Two petitions had received more than 2,500 signatures demanding the speech be cancelled, as of publication time.
"The atrocities that occurred within the Indian residential school system are 100 per cent accurate and true, and I strongly feel that Frances Widdowson's attendance on our campus devalues the opinions and shared histories of the many survivors who attended this colonial system," reads one of the petitions.
Prior to being fired, Widdowson had been a tenured professor at MRU in the department of economics, justice and policy studies. She made headlines in 2020 after saying the Black Lives Matter movement had destroyed the university and that there had been an educational benefit to residential schools.
That prompted more than 6,000 people to call for her firing via a petition. She was dismissed from the Calgary institution in late 2021. At the time, she attributed her firing to her criticizing "woke ideas" and suggested that "identity politics" had prevented people from discussing ideas at the university.
Since then, she's made such subjects a regular part of her public appearances.
"The open exchange of ideas and the ability to debate a wide range of topics are under threat in universities today," Widdowson wrote on an online fundraising page she said would fund legal services and research assistance.
"Promoting critical thinking has been gradually overtaken by identity politics that has become totalitarian, which is the focus of the de-Enlightenment agenda of 'woke-ism.'"
That page had raised more than $39,000 as of Jan. 30. She wrote that the school's faculty association was taking her case to arbitration this month.
Widdowson has been cheered by some as an example of the alleged erosion of academic freedom on university campuses.
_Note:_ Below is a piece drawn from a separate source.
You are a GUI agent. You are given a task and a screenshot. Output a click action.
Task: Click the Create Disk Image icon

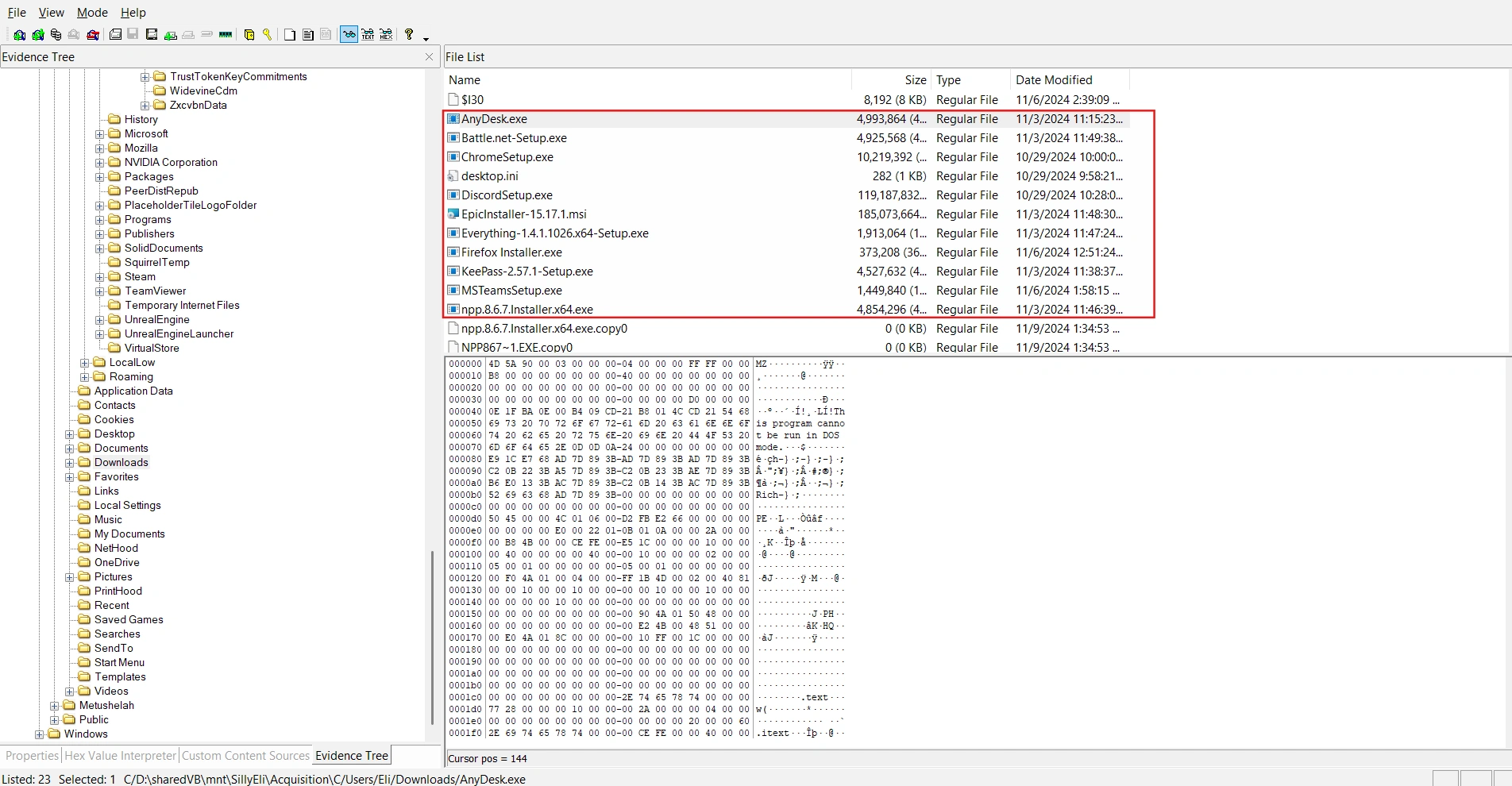pyautogui.click(x=115, y=34)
But her comments have also drawn heavy criticism, with others suggesting they amount to harmful historical falsities.
Nathan Crow, a full-time student at the U of L and the Indigenous student representative on the University of Lethbridge student's union council, said the spreading of false narratives can be harmful.
"Obviously, I support the notion of freedom of expression, but not when it specifically discriminates a certain demographic within our institution," he said, adding he was proud to see the pushback from the university's non-Indigenous allies.